## EXERCISE PROMPT
Recast the data records below as a JSON list of strings, one string per line, skipping blank lines. Leave the pictures out of your answer.

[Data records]
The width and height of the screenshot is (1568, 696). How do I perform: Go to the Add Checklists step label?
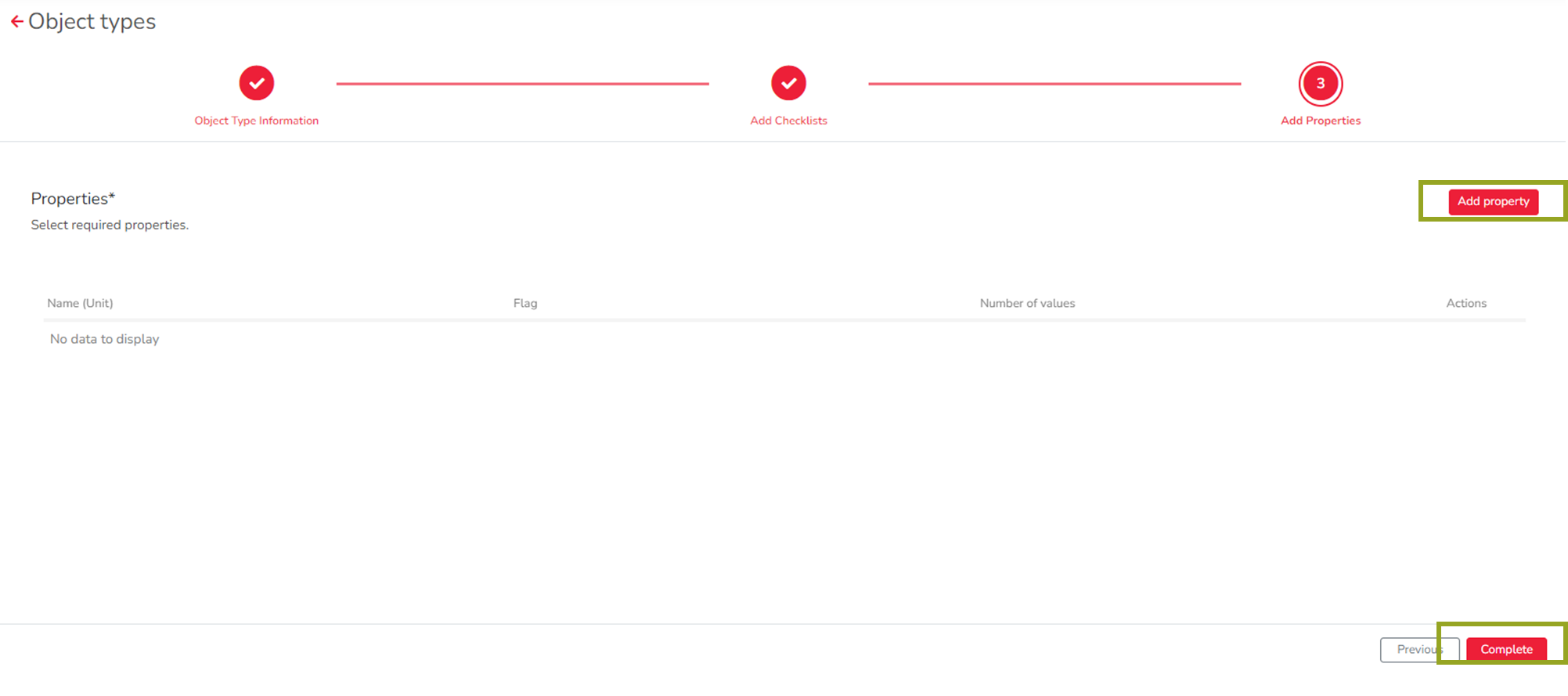(x=788, y=121)
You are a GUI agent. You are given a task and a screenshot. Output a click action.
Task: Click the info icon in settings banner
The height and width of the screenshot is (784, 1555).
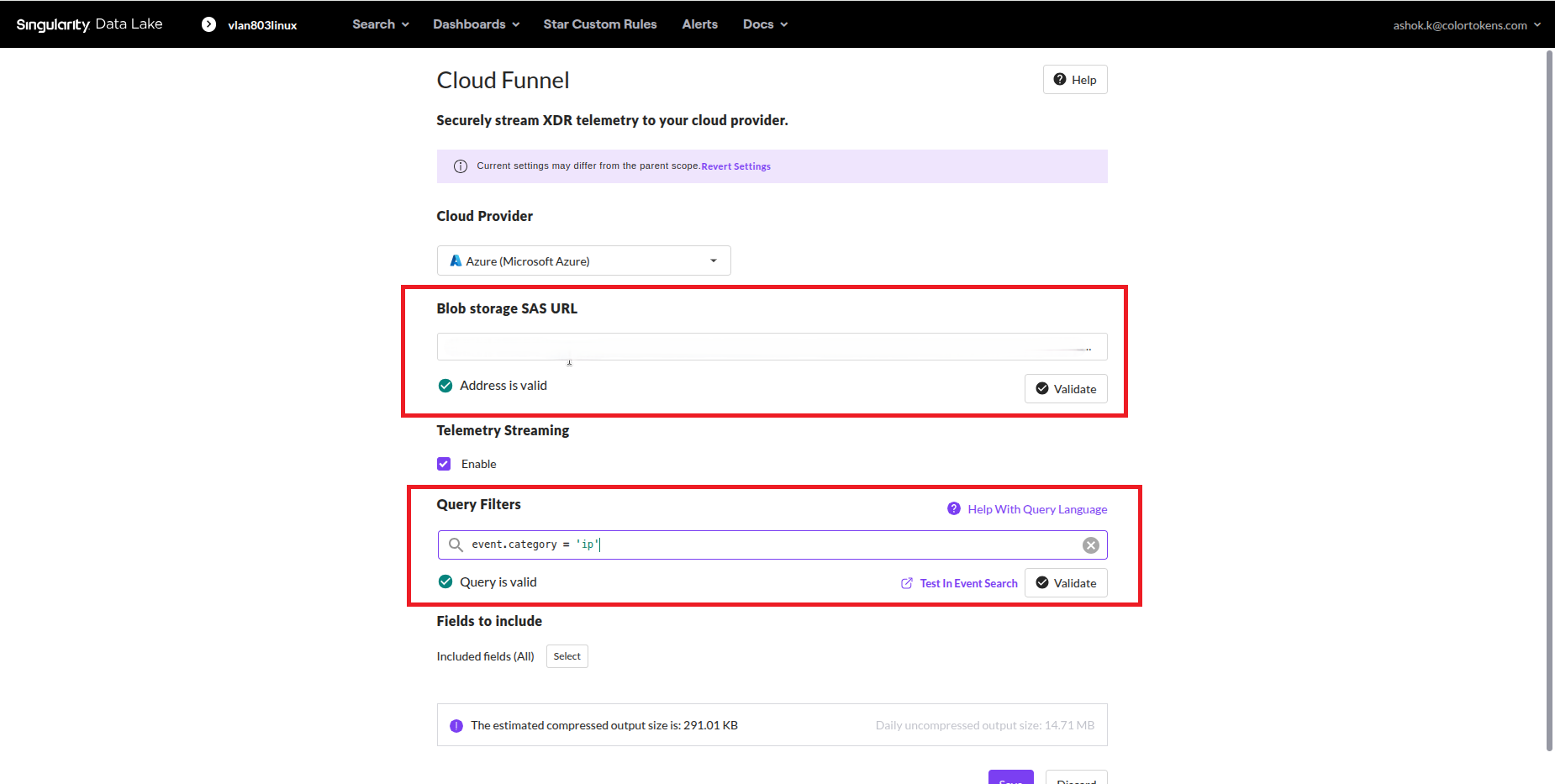pos(461,166)
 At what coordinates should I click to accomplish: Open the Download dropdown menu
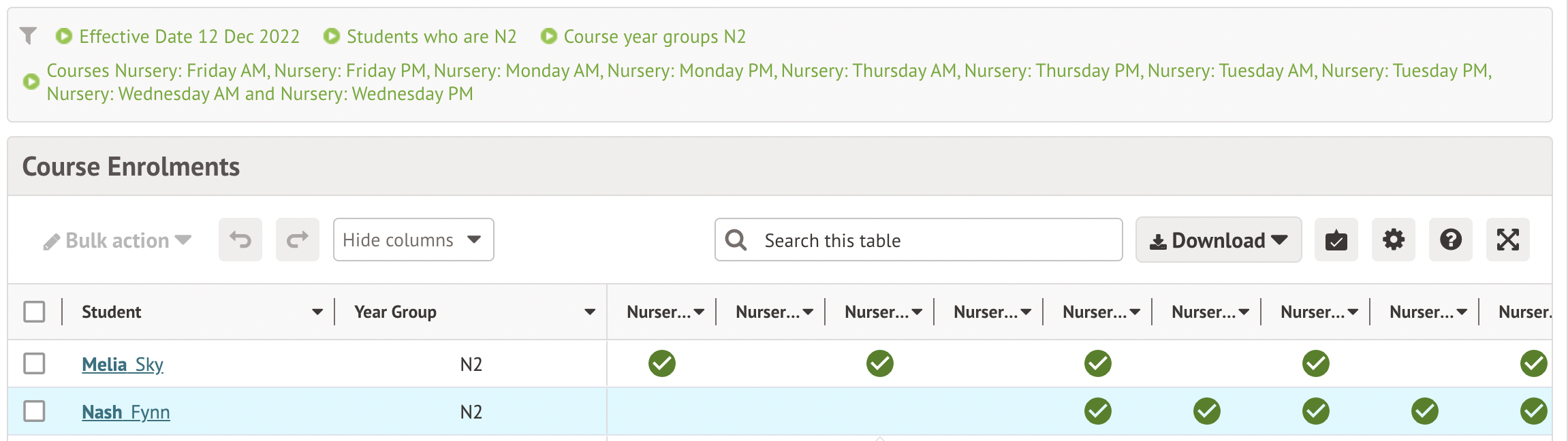tap(1218, 240)
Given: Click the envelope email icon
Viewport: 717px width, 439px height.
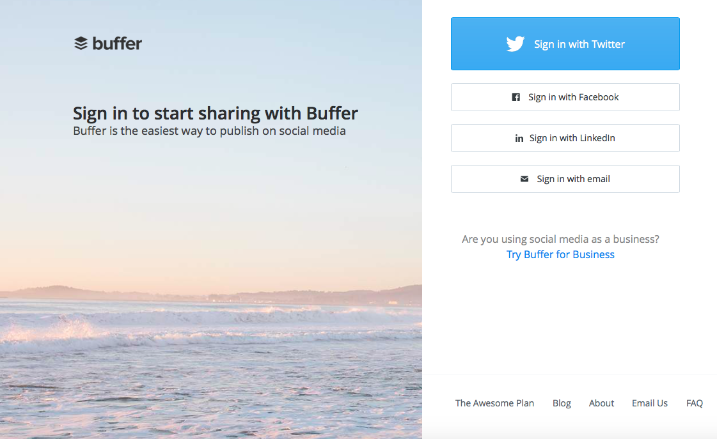Looking at the screenshot, I should [524, 179].
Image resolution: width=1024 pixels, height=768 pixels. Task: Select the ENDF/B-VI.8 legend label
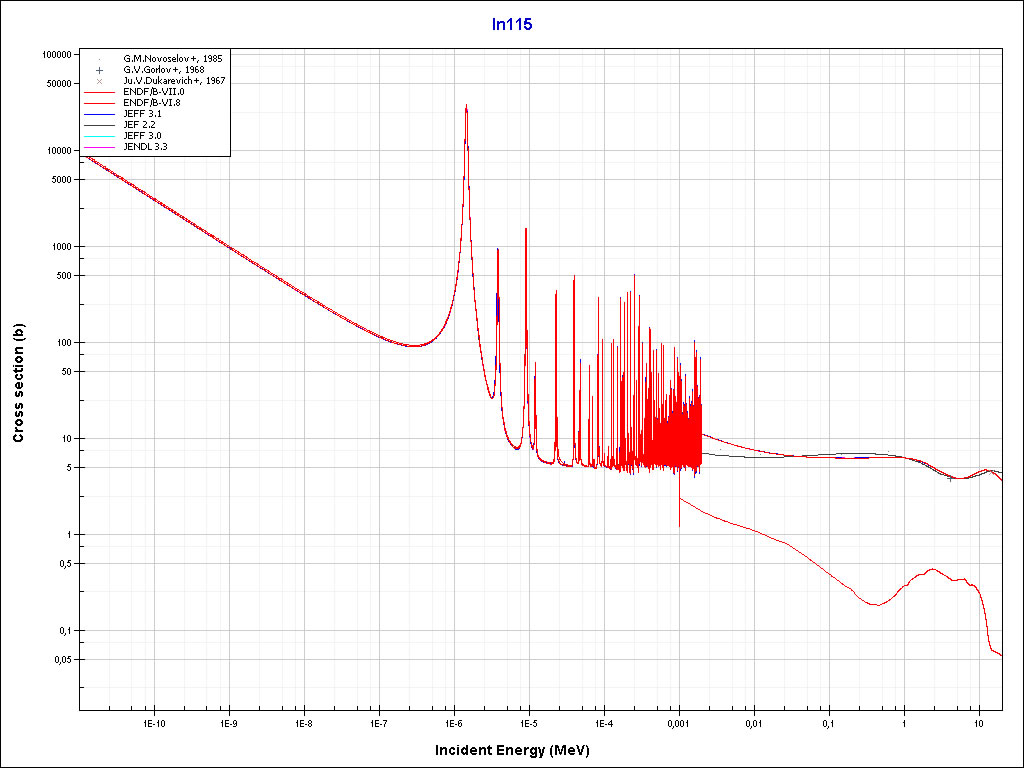click(x=151, y=103)
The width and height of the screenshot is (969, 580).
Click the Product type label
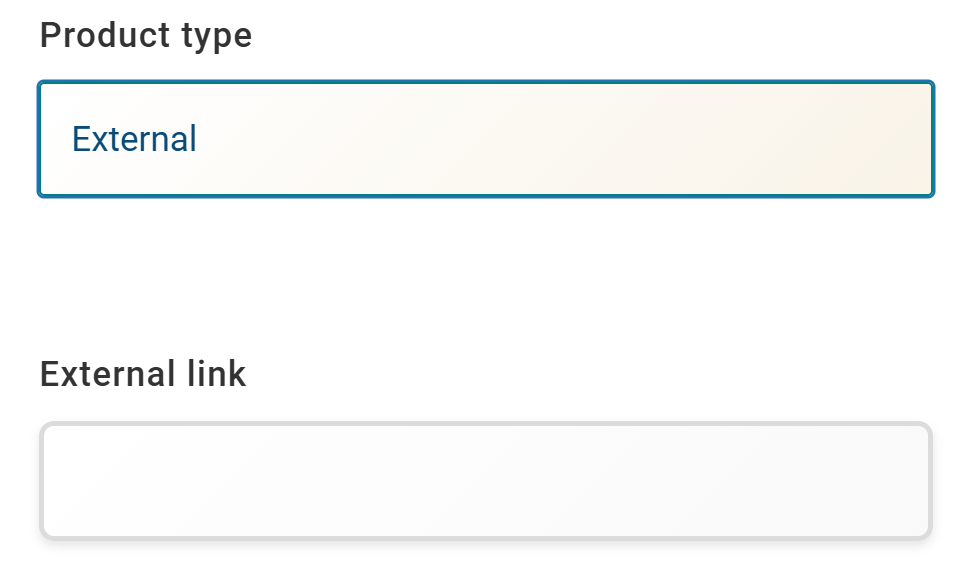[x=146, y=36]

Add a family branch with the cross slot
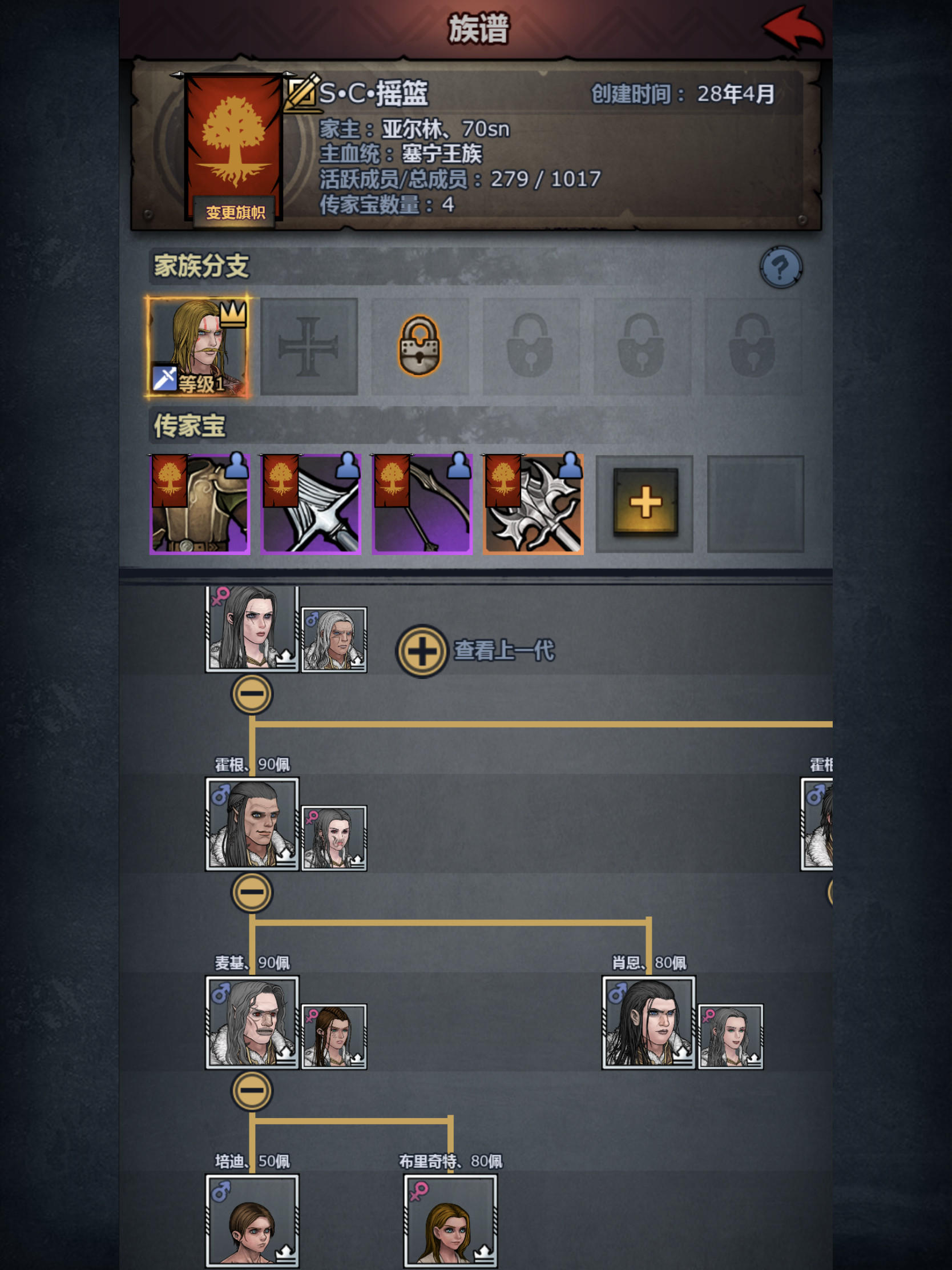tap(309, 346)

## RESULT OF THE TASK
[
  "The width and height of the screenshot is (1568, 696). How do I perform: Go to the Add Checklists step label?",
  "(x=788, y=121)",
  "You are a GUI agent. You are given a task and a screenshot. Output a click action.",
  "Task: Click the info icon in settings banner",
  "The height and width of the screenshot is (784, 1555).",
  "pos(461,166)",
  " At what coordinates should I click to accomplish: Open the Download dropdown menu",
  "tap(1218, 240)",
  "Given: Click the envelope email icon",
  "Viewport: 717px width, 439px height.",
  "Looking at the screenshot, I should [524, 179].",
  "Image resolution: width=1024 pixels, height=768 pixels. Task: Select the ENDF/B-VI.8 legend label",
  "click(x=151, y=103)",
  "The width and height of the screenshot is (969, 580).",
  "Click the Product type label",
  "[x=146, y=36]",
  "Add a family branch with the cross slot",
  "tap(309, 346)"
]